TASK REQUIREMENTS
Reproduce only the top of the records, down to and including the line containing "AMI Code of Conduct (147, 1776)".

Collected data
**********

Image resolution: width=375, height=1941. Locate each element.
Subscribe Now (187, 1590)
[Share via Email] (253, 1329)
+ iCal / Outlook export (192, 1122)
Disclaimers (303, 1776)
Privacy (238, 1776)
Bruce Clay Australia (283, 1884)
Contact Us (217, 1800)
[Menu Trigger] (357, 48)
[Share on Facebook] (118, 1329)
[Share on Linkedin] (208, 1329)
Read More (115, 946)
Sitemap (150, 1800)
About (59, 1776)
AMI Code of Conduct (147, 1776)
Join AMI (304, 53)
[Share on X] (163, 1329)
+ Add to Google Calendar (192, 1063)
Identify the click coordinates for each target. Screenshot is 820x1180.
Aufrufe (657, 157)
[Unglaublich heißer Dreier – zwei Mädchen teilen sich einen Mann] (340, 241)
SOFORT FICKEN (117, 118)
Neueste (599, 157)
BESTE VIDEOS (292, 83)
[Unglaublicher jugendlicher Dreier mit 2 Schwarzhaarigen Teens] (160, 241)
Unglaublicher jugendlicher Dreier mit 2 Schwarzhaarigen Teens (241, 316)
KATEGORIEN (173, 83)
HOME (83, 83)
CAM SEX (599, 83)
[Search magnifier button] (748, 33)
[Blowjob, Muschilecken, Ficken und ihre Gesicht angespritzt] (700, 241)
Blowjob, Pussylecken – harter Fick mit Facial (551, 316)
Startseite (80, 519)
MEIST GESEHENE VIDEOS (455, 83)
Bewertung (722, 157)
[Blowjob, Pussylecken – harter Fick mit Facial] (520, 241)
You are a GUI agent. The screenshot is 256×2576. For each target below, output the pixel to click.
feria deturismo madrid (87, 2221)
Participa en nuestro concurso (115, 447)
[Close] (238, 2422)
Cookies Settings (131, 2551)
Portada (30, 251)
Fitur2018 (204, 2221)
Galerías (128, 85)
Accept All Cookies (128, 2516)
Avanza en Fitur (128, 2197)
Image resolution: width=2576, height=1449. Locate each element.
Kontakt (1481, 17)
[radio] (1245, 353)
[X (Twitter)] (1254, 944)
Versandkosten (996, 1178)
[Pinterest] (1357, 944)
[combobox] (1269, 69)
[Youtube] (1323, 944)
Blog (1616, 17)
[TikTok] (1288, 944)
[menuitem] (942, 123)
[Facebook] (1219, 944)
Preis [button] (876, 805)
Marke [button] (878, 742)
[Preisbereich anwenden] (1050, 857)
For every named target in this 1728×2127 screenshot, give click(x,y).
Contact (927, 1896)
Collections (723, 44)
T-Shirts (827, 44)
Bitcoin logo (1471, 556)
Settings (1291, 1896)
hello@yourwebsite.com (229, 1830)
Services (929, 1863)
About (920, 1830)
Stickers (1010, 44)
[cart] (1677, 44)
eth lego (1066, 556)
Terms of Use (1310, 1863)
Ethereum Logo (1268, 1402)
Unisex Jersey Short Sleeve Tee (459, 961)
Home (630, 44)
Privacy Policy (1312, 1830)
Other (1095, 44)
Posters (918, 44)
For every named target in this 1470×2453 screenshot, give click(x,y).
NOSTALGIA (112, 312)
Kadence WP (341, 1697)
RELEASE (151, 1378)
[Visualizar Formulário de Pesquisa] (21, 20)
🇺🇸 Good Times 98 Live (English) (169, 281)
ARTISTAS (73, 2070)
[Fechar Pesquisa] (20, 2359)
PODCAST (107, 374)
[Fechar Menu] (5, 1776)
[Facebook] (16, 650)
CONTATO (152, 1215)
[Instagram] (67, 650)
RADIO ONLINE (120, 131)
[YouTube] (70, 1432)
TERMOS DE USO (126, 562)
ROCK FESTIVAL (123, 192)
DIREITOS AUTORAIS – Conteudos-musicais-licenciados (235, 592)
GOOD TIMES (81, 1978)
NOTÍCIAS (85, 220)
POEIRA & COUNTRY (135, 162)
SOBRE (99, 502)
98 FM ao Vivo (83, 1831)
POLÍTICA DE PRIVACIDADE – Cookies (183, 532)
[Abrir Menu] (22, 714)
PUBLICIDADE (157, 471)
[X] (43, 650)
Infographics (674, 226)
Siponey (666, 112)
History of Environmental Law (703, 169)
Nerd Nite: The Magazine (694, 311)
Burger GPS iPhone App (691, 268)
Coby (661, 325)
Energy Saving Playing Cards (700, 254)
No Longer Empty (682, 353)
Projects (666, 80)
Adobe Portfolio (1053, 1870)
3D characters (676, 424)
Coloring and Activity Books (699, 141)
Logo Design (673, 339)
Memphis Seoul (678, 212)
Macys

**********

RESPONSE
Image resolution: width=375, height=1941. Locate each element.
Subscribe Now (187, 1590)
[Share via Email] (253, 1329)
+ iCal / Outlook export (192, 1122)
Disclaimers (303, 1776)
Privacy (238, 1776)
Bruce Clay Australia (283, 1884)
Contact Us (217, 1800)
[Menu Trigger] (357, 48)
[Share on Facebook] (118, 1329)
[Share on Linkedin] (208, 1329)
Read More (115, 946)
Sitemap (150, 1800)
About (59, 1776)
AMI Code of Conduct (147, 1776)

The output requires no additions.